Sue-Ann Levy. "Develop This Yorkville Residents Battle to Save Area Charm and Tourist Dollars." Toronto Sun, April 20, 2003.
In a drive to beef up the tax assessment rolls in this city, it appears our city planners and politicians are trying to foist their edifice complex on the charming village of Yorkville.
Despite an 11th-hour plea from a long list of residents, renowned actors, authors and entrepreneurs on the Save Yorkville Committee, council gave final approval last week to an ambitious development that will plunk an 18-storey tower right in the heart of Yorkville's historic shops and three-storey Victorian homes.
Only six councillors (Peter Milczyn, Rob Ford, David Miller, Howard Moscoe, Jane Pitfield and Laura Jones) voted against the bylaw that gives the go-ahead to the development located on a parcel of land between Hazelton Ave. and Bay St. which contains the old Mount Sinai Hospital facade at 100 Yorkville Ave.
Yorkville 2001 Ltd. (otherwise known as Barclay Grayson developers) purchased the parcel for $17 million, says Linda Chu, a real estate agent who has researched the deal.
The development calls for the 18-storey building at Bellair St. and Yorkville Ave. (with 152 condo units and retail shops); an eight-storey building that will incorporate the Mount Sinai facade (containing 39 condo units); six three-storey townhouses on Scollard St. and a three-level underground garage with parking for 355 cars.
As a resident of Yorkville myself, I'm all for ensuring the area "shows well" while maintaining its unique charms - although, contrary to what our astute councillors may think, it's not just a local issue. Yorkville's tony restaurants and shops bring in millions of tourist dollars each year.
Like most of those opposed to the development, I believe an 18-storey building will stick out like a sore thumb and will set a dangerous precedent for developers just itching to get their hands on other parts of Yorkville for more tall condos.
"The '70s was so different ... now anything goes," says former TD bank president Robin Kothals, a Yorkville resident.
"We're feeling frustrated because Coun. (Kyle) Rae bulldozed this through," says York professor Sheila Latham, another Yorkville dweller. "We're fighting a losing battle ... if this one goes up, the lovely oasis of Yorkville is gone."
For his part, Rae says he did not ram anything through and that Yorkville is in desperate need of a facelift.
"What was built in the '60s and '70s is appalling architecture," Rae said. "Yorkville is in trouble and what we're trying to do is create more retail opportunities to pull people back into Yorkville from Bloor (St.)."
He says he would have preferred a 14- or 16-storey building instead of the 18-storey one but he couldn't make it happen.
The city's own planning report notes that the Official Plan designates Yorkville a low density mixed commercial residential area and one of four of "special identity" in the city.

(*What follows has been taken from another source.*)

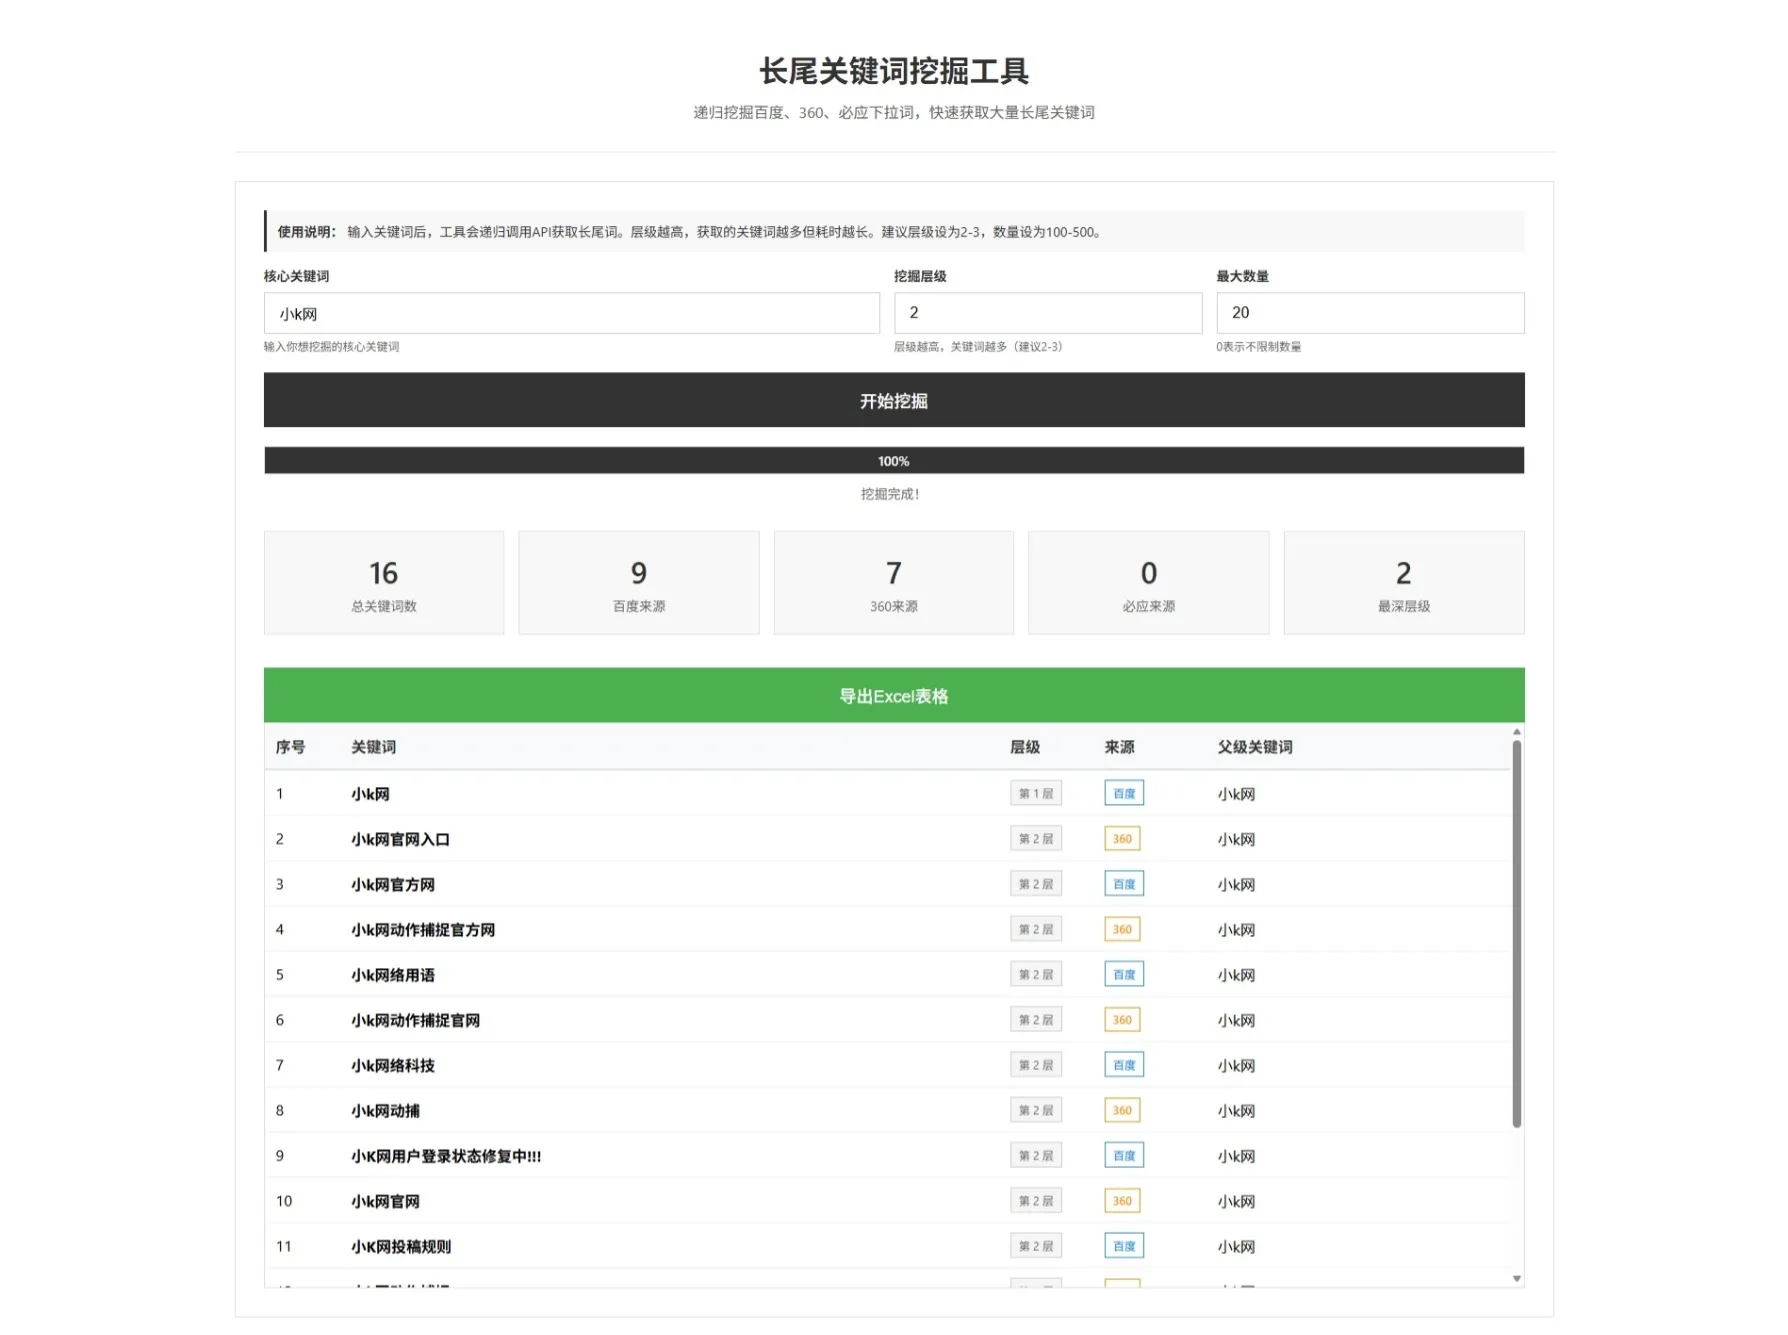The width and height of the screenshot is (1788, 1335).
Task: Click the 挖掘层级 input showing 2
Action: click(1047, 313)
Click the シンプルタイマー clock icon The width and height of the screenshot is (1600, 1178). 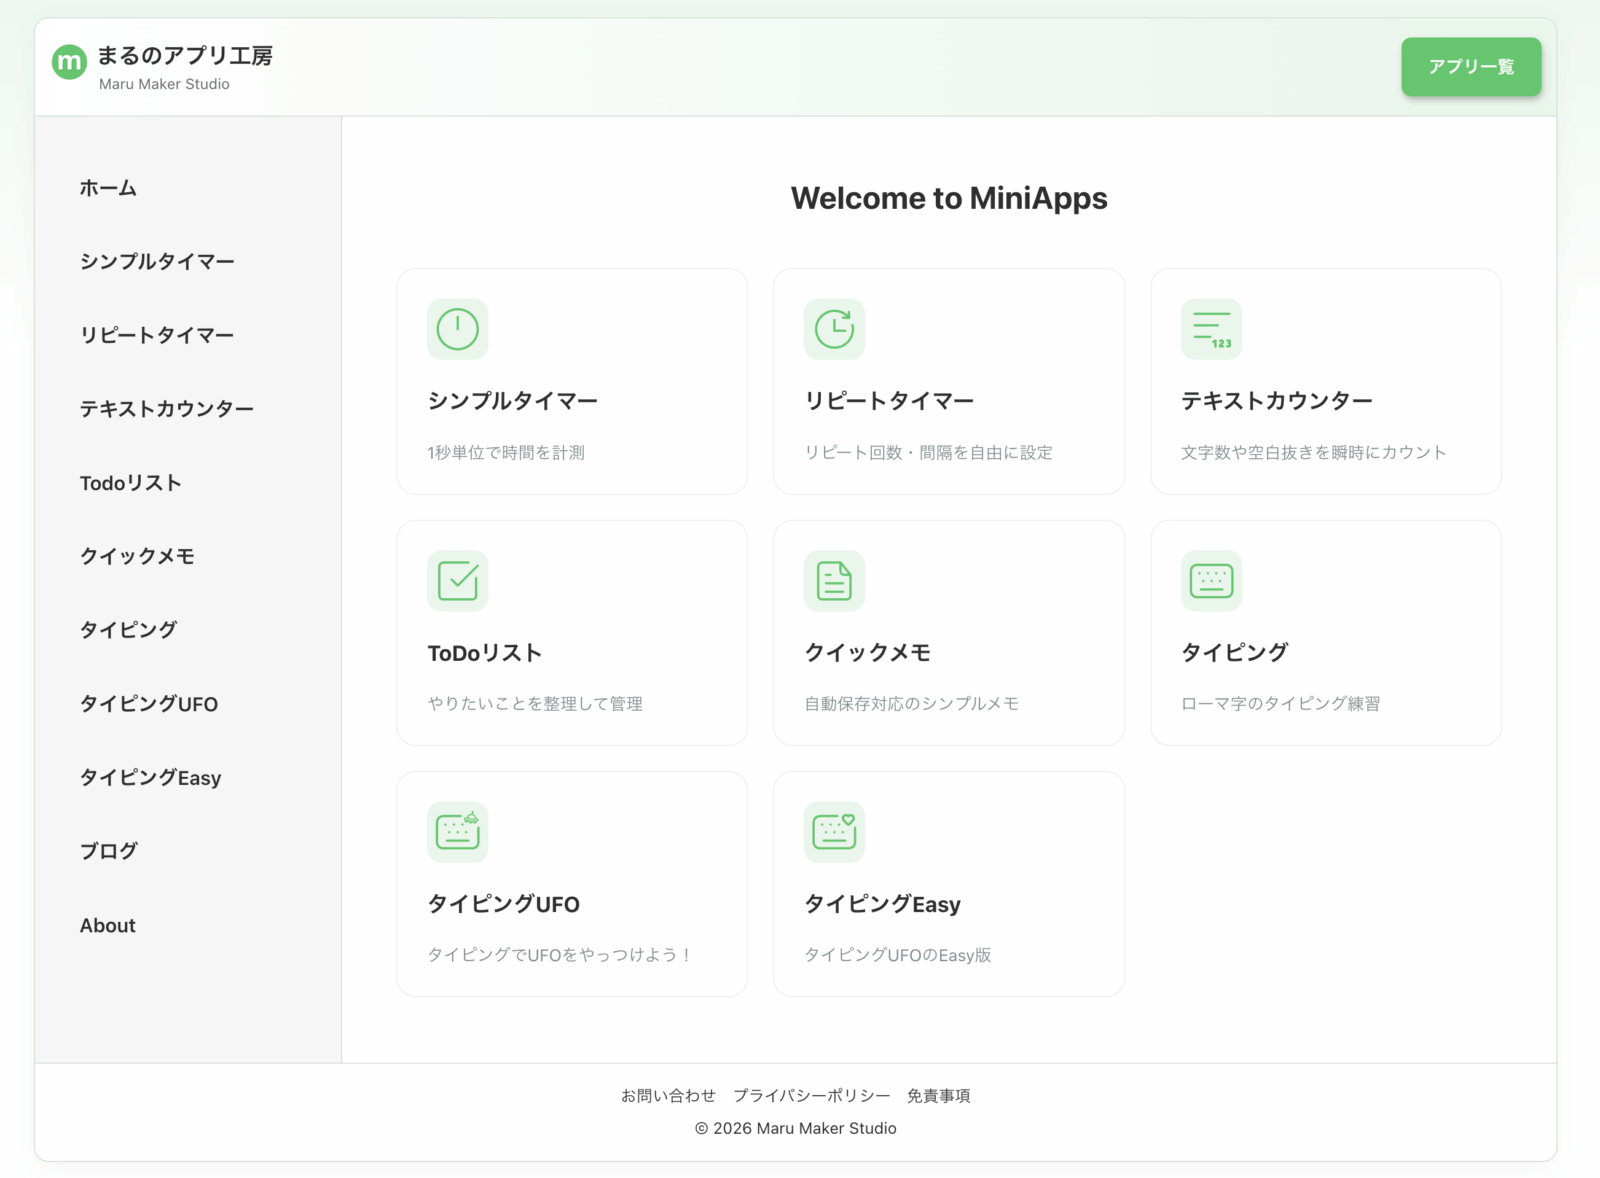pos(458,329)
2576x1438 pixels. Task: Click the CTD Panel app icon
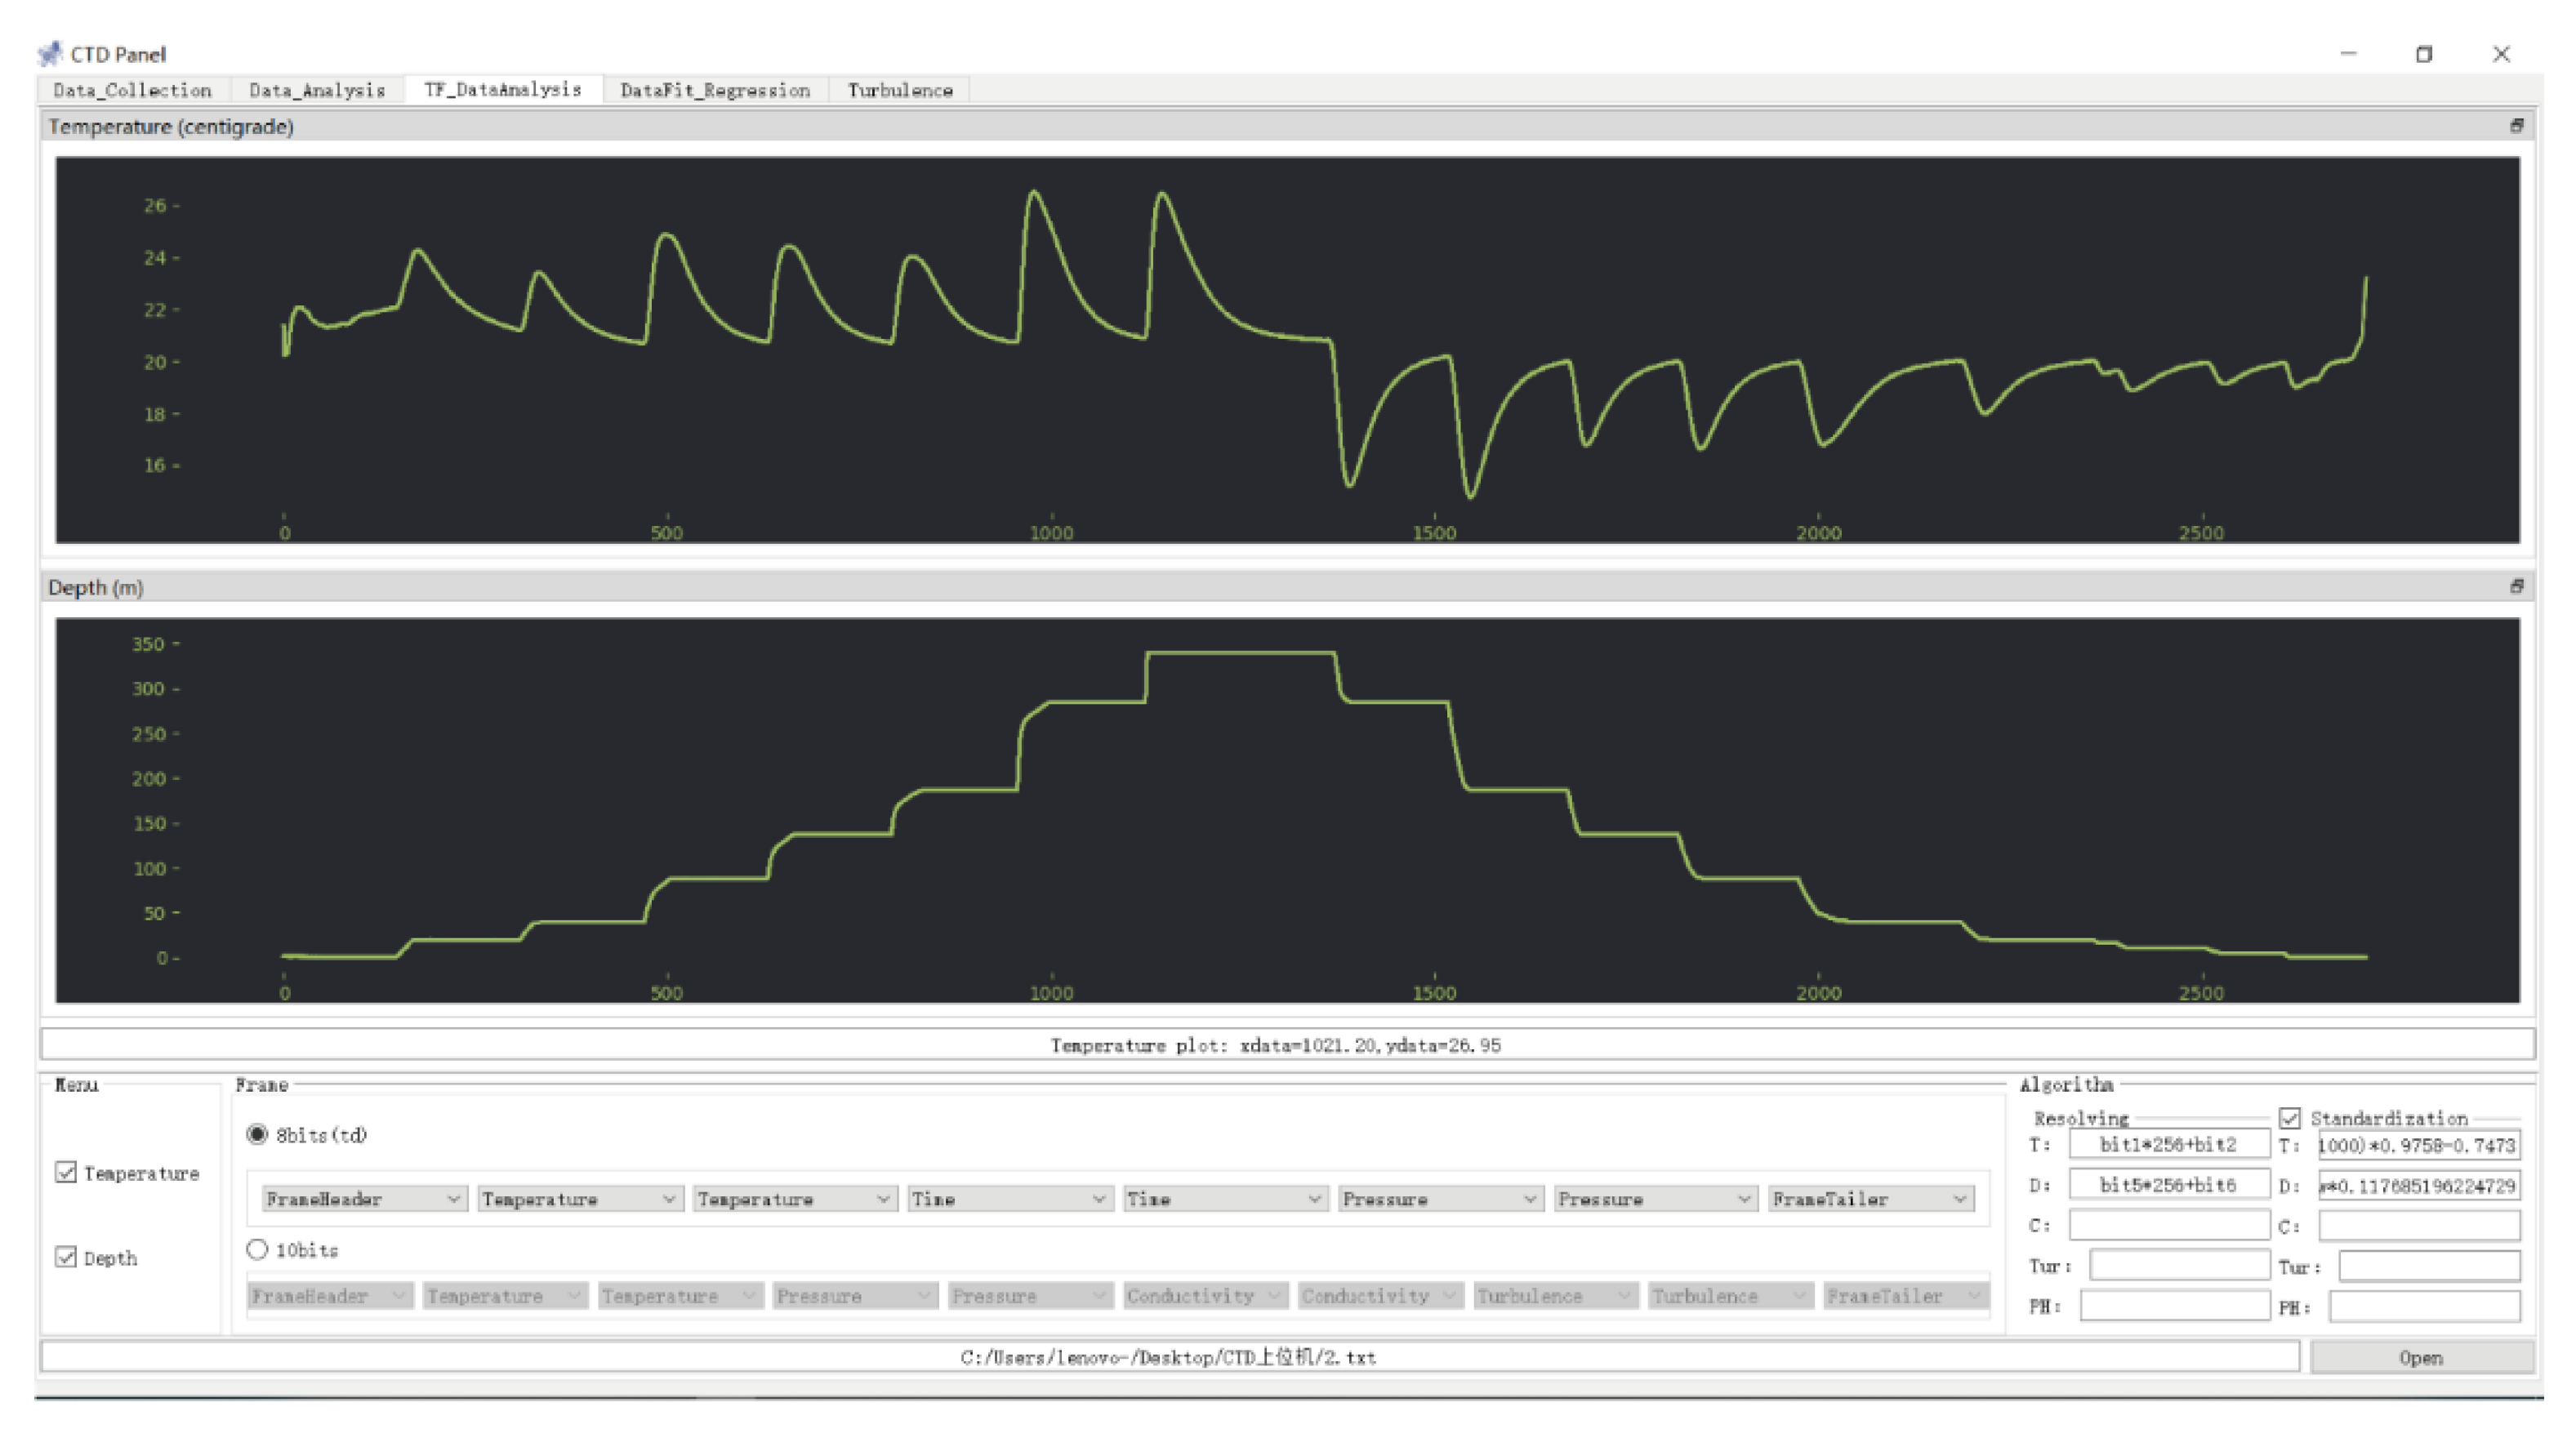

That means developments should be compatible with the area's existing character - especially low-scale buildings.
Specific parameters for the site in question - established in a 1993 zoning bylaw - set maximum density at 3.23 times the area of the lot and maximum heights
Yet the city planners - and council's politicians - approved a density for this development of four times the lot's area and at 55.6 metres (for the 18-storey building) a height double that permitted in the 1993 bylaw.
So much for an Official Plan.
The planning report justifies the 18-storey highrise because it is "in close proximity" to other condo developments on Bay St. The report also says traffic patterns won't change much, with only five to 10 cars using the surrounding streets daily as a result of the development.
Fat chance. The area is already gridlocked during rush hour and on weekends.
"I don't know where they get five to 10 cars per day with nearly 400 parking spots," says Charlotte Janssen, a lawyer whose Scollard St. office is adjacent to the development. She is planning an Ontario Municipal Board appeal based on her concerns related to noise, traffic and the depreciation of property values.
Milczyn has asked that the June meetings of the planning and economic development committees examine a future planning framework for Yorkville.
"I want to make sure this doesn't happen again," he says. "It's very disheartening for residents to see the zoning code and the Official Plan not adhered to.
"In this case it's not just a local issue ... it does have an impact citywide if we mishandle planning in Yorkville."